What this task involves =
Using the entries that follow, collect the lines where the word "target" appears.

Stored data =
□ □ □ □

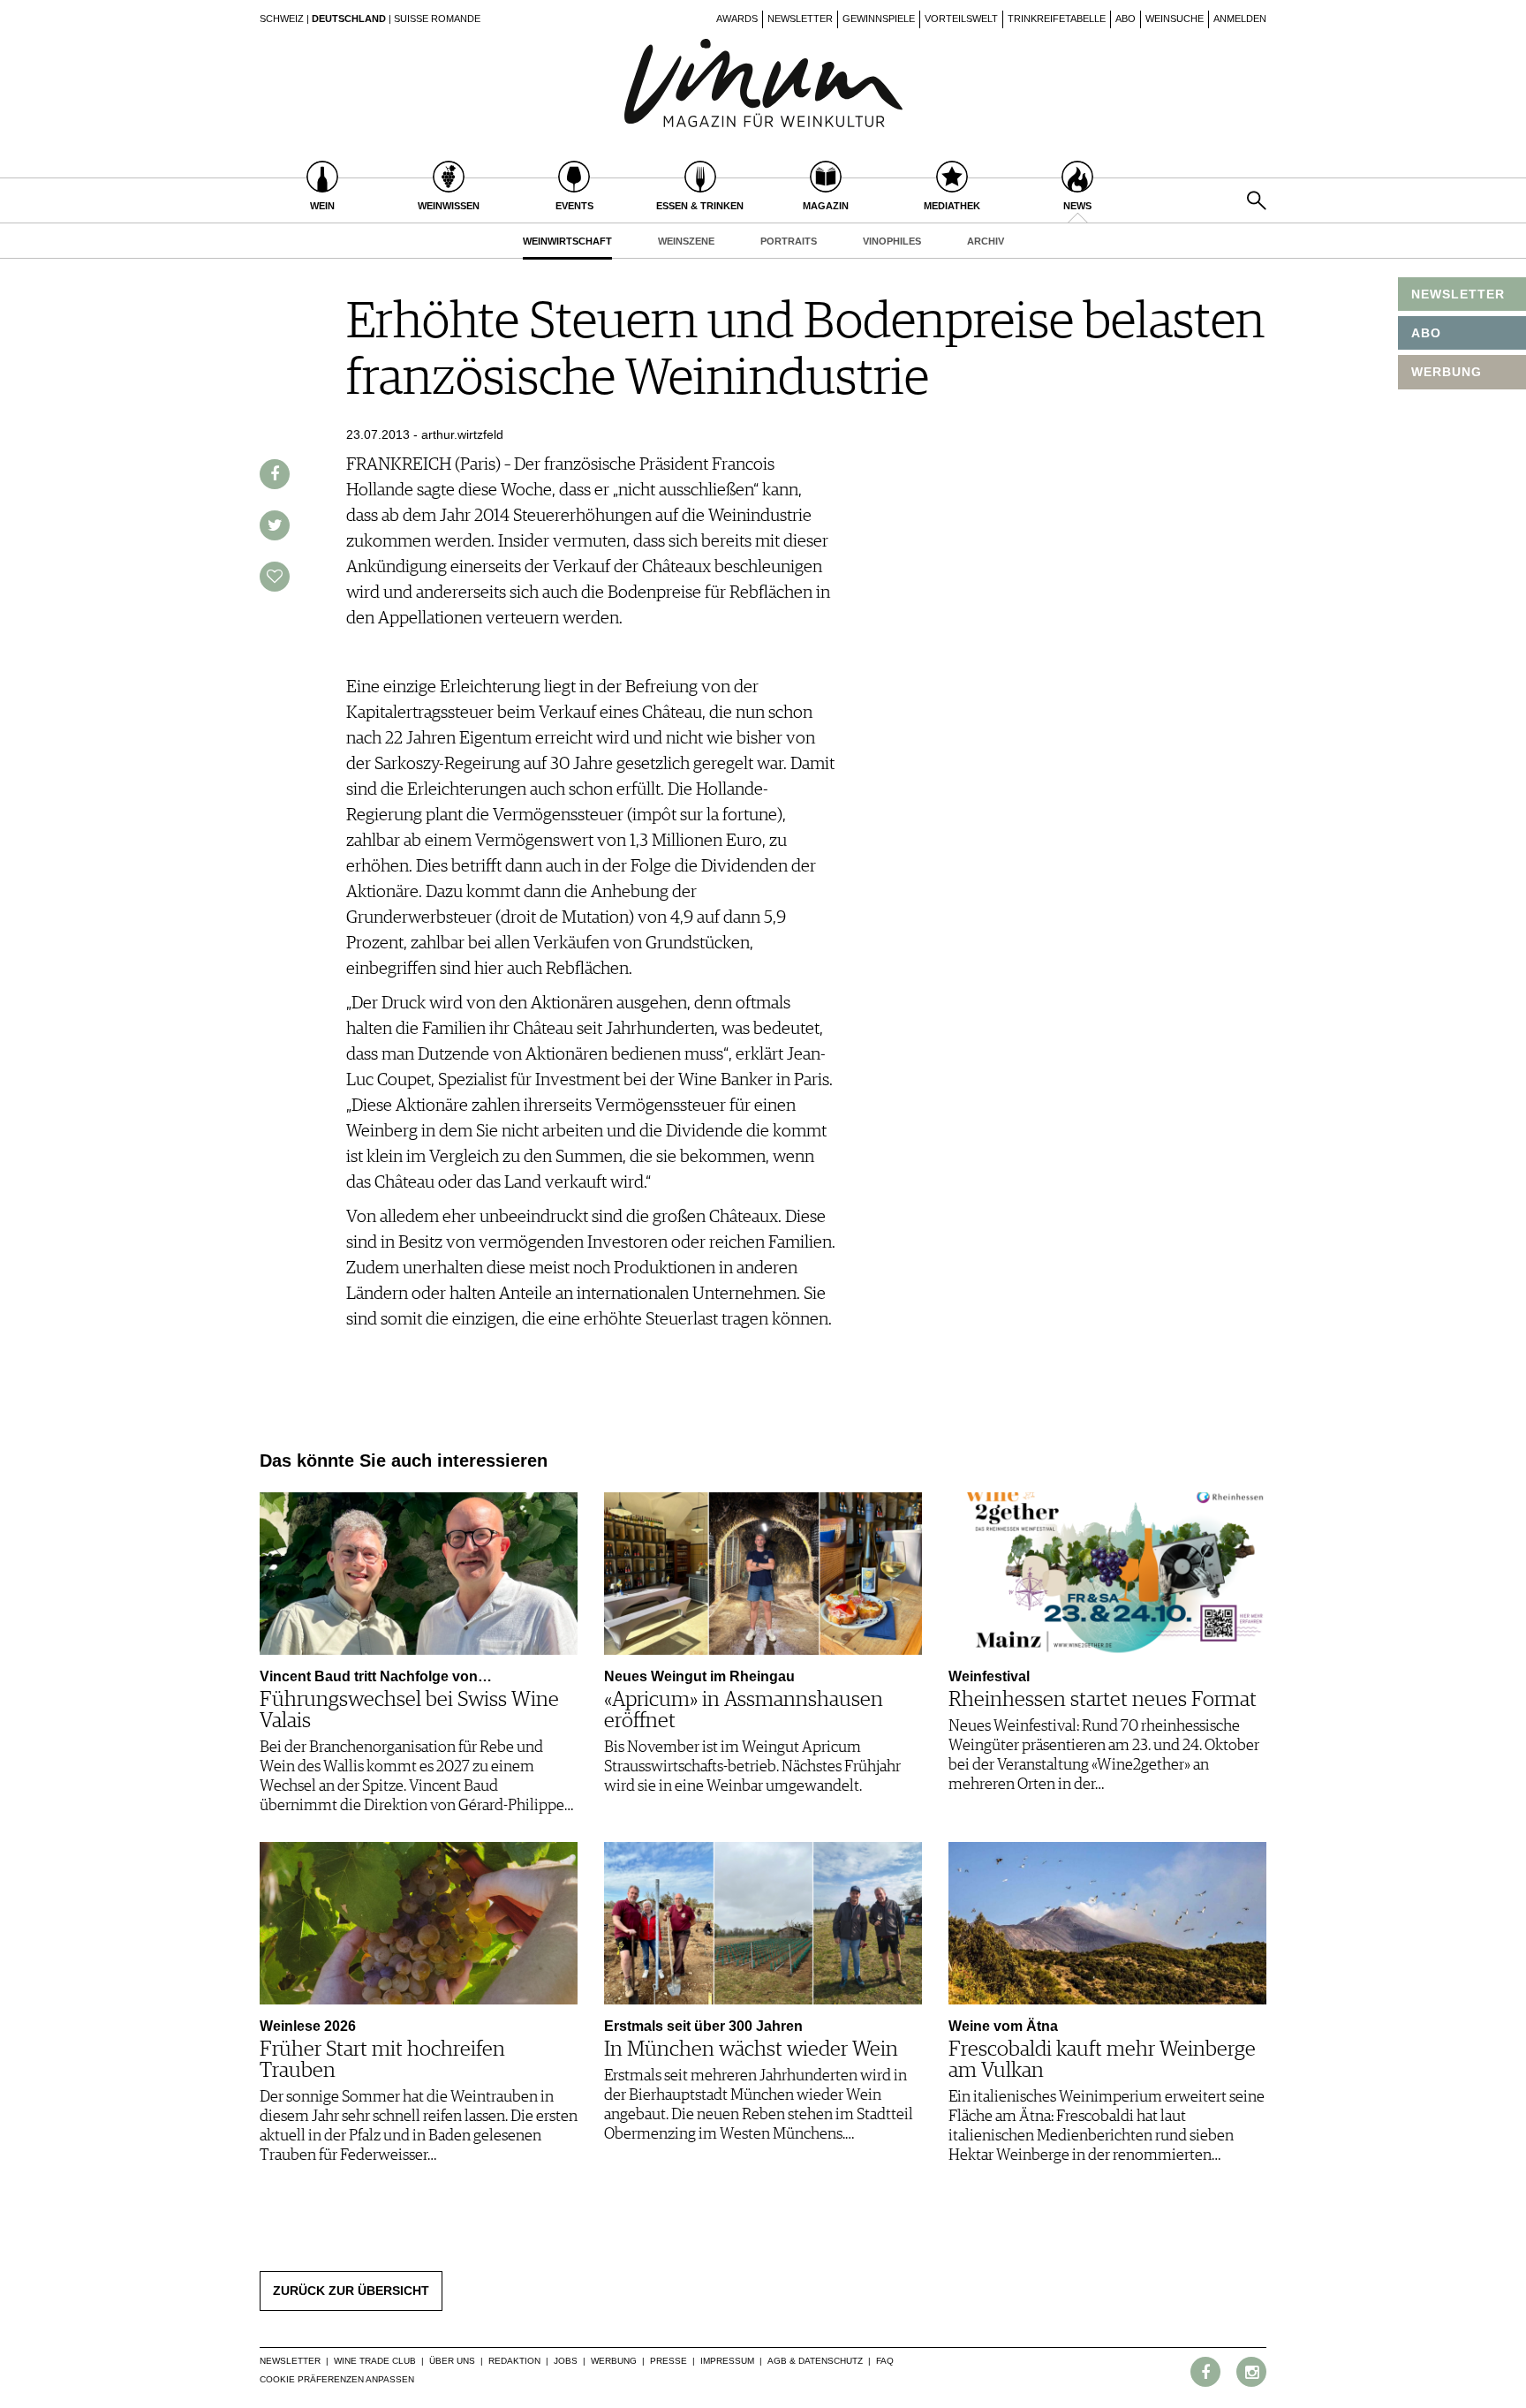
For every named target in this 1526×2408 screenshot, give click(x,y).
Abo (1125, 18)
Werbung (614, 2361)
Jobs (566, 2361)
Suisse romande (437, 18)
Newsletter (800, 18)
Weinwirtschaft (567, 241)
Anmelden (1239, 18)
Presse (668, 2361)
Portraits (788, 241)
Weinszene (686, 241)
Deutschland (349, 18)
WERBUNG (1446, 372)
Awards (737, 18)
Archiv (985, 241)
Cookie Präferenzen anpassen (337, 2379)
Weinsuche (1174, 18)
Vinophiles (892, 241)
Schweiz (282, 18)
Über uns (452, 2361)
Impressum (727, 2361)
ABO (1426, 333)
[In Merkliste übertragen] (275, 577)
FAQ (885, 2361)
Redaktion (514, 2361)
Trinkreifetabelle (1057, 18)
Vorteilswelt (961, 18)
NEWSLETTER (1458, 294)
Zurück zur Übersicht (351, 2290)
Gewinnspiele (878, 18)
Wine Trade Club (375, 2361)
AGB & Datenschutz (815, 2361)
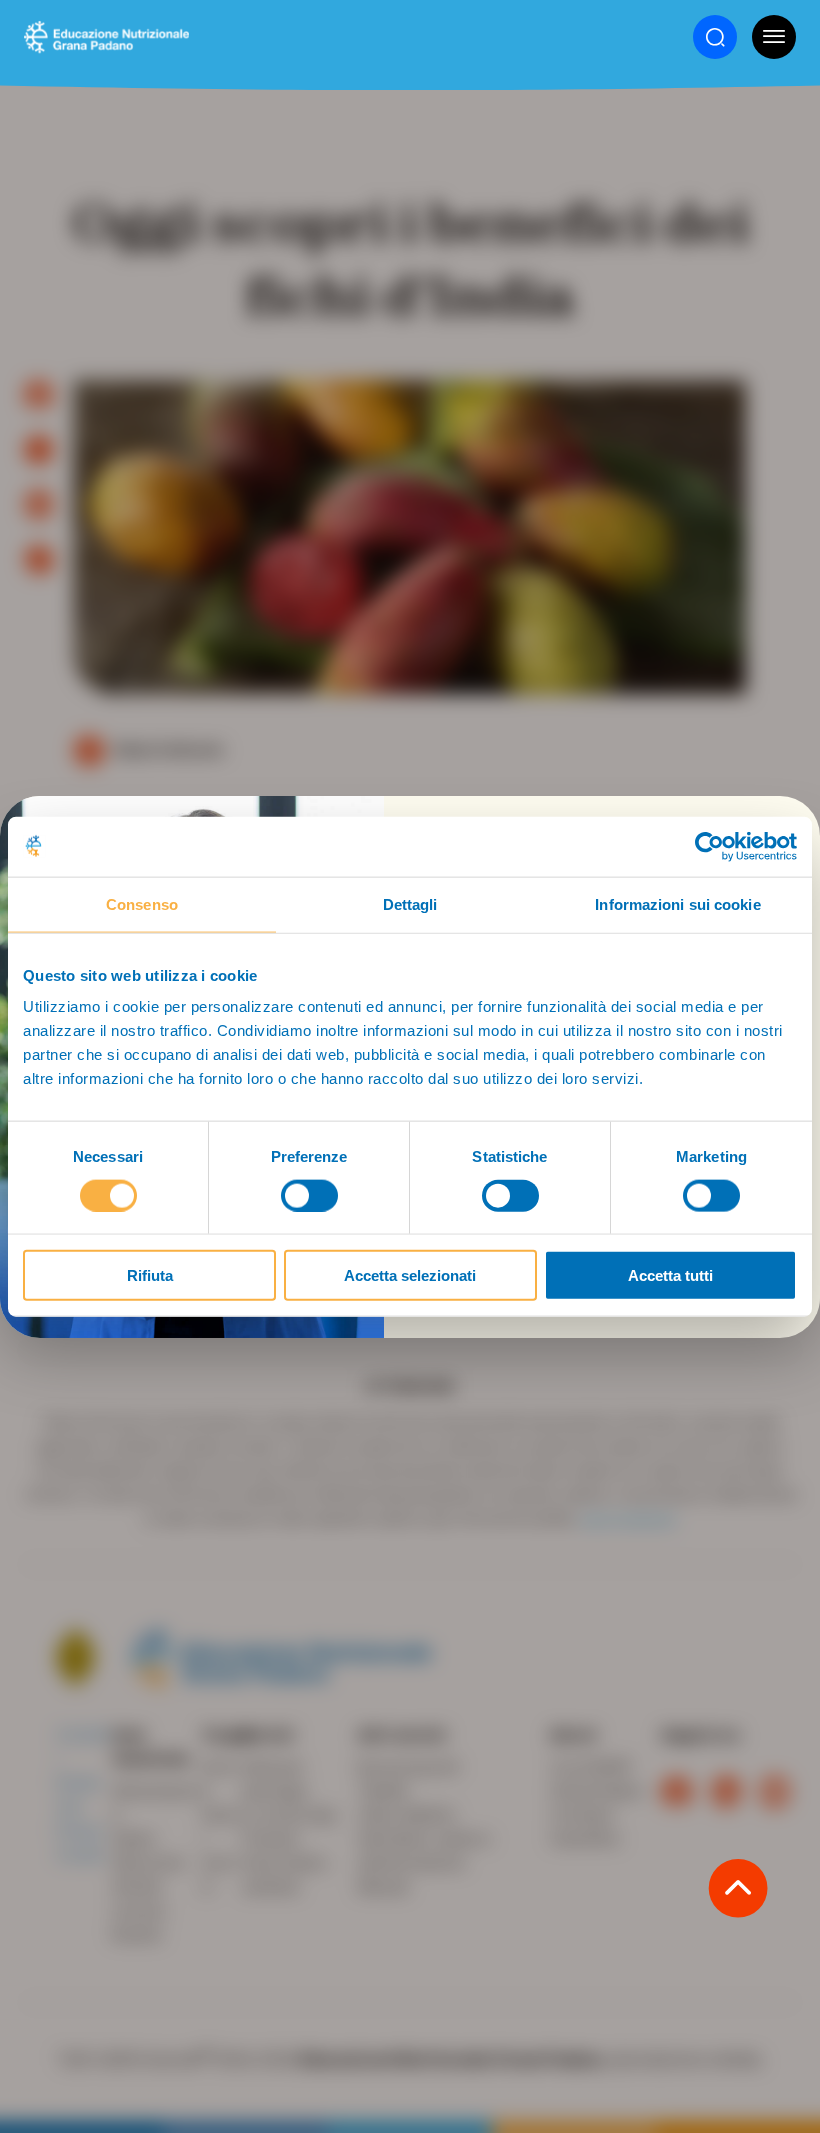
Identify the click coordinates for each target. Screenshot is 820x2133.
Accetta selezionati (410, 1275)
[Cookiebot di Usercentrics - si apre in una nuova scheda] (709, 846)
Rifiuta (150, 1275)
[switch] (309, 1195)
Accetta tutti (670, 1275)
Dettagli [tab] (410, 903)
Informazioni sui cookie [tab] (677, 903)
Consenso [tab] (142, 903)
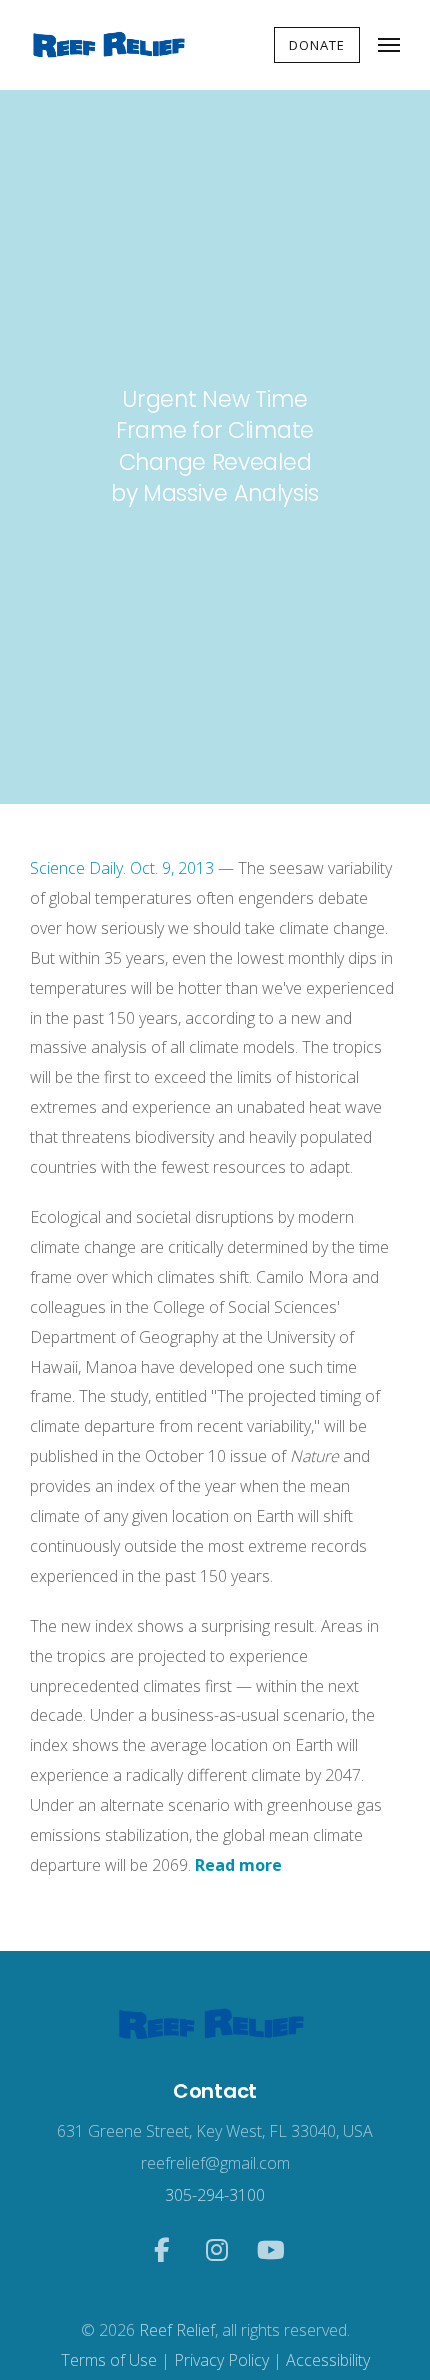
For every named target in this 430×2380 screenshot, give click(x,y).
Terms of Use (109, 2360)
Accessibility (328, 2360)
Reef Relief (177, 2330)
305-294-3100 (215, 2195)
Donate (317, 45)
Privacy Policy (221, 2360)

□ □ □ □

Result of the exercise =
For every named target in this 1526×2408 screenshot, give click(x,y).
Identify the click coordinates for each target. Screenshot is 820x2133.
For every named target in this 430×2380 screenshot, give click(x,y).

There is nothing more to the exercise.